Your answer must be the full listing, reproduced exactly.

═══ EXTRACTED ENTRIES

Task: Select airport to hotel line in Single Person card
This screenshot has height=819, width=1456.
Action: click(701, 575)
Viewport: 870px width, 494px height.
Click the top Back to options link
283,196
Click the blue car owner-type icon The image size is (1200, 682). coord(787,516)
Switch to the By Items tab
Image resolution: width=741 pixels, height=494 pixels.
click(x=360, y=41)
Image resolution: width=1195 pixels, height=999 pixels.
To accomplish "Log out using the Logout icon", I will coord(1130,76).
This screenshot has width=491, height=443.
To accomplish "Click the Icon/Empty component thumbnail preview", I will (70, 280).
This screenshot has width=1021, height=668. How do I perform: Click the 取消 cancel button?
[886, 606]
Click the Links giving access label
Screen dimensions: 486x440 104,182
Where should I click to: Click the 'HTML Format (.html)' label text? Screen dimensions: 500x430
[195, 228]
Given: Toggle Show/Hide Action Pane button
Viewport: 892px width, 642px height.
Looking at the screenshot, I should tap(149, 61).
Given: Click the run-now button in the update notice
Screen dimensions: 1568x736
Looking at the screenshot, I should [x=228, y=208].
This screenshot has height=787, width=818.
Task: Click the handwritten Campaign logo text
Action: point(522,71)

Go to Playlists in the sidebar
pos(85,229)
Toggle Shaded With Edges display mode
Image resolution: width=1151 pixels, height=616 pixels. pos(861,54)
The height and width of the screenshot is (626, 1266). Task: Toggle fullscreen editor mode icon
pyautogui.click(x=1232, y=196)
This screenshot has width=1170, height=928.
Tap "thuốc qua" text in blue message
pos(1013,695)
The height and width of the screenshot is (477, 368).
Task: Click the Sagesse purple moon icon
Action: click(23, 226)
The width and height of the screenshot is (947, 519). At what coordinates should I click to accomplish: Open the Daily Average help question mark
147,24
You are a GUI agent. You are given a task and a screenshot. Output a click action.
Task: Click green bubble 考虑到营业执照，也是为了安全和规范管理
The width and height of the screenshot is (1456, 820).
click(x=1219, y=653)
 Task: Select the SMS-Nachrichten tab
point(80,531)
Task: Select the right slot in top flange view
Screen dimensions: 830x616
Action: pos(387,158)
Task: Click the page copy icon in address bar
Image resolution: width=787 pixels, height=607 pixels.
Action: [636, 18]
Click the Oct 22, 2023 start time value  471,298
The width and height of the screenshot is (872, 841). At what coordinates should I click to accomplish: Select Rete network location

══════

TASK RESULT:
Task: Select airport to hotel line in Single Person card
This screenshot has height=819, width=1456.
Action: click(701, 575)
Viewport: 870px width, 494px height.
Click the top Back to options link
283,196
Click the blue car owner-type icon The image size is (1200, 682). coord(787,516)
Switch to the By Items tab
Image resolution: width=741 pixels, height=494 pixels.
click(x=360, y=41)
Image resolution: width=1195 pixels, height=999 pixels.
To accomplish "Log out using the Logout icon", I will coord(1130,76).
This screenshot has width=491, height=443.
To accomplish "Click the Icon/Empty component thumbnail preview", I will (70, 280).
This screenshot has width=1021, height=668. How do I perform: Click the 取消 cancel button?
[886, 606]
Click the Links giving access label
Screen dimensions: 486x440 104,182
Where should I click to: Click the 'HTML Format (.html)' label text? Screen dimensions: 500x430
[195, 228]
Given: Toggle Show/Hide Action Pane button
Viewport: 892px width, 642px height.
Looking at the screenshot, I should tap(149, 61).
Given: Click the run-now button in the update notice
Screen dimensions: 1568x736
Looking at the screenshot, I should [x=228, y=208].
This screenshot has height=787, width=818.
Task: Click the handwritten Campaign logo text
Action: point(522,71)

Go to Playlists in the sidebar
pos(85,229)
Toggle Shaded With Edges display mode
Image resolution: width=1151 pixels, height=616 pixels. pos(861,54)
The height and width of the screenshot is (626, 1266). Task: Toggle fullscreen editor mode icon
pyautogui.click(x=1232, y=196)
This screenshot has width=1170, height=928.
Tap "thuốc qua" text in blue message
pos(1013,695)
The height and width of the screenshot is (477, 368).
Task: Click the Sagesse purple moon icon
Action: click(23, 226)
The width and height of the screenshot is (947, 519). At what coordinates should I click to accomplish: Open the Daily Average help question mark
147,24
You are a GUI agent. You are given a task and a screenshot. Output a click action.
Task: Click green bubble 考虑到营业执照，也是为了安全和规范管理
The width and height of the screenshot is (1456, 820).
click(x=1219, y=653)
 Task: Select the SMS-Nachrichten tab
point(80,531)
Task: Select the right slot in top flange view
Screen dimensions: 830x616
Action: pos(387,158)
Task: Click the page copy icon in address bar
Image resolution: width=787 pixels, height=607 pixels.
Action: [636, 18]
Click the Oct 22, 2023 start time value  471,298
The width and height of the screenshot is (872, 841). At what coordinates should I click to accomplish: Select Rete network location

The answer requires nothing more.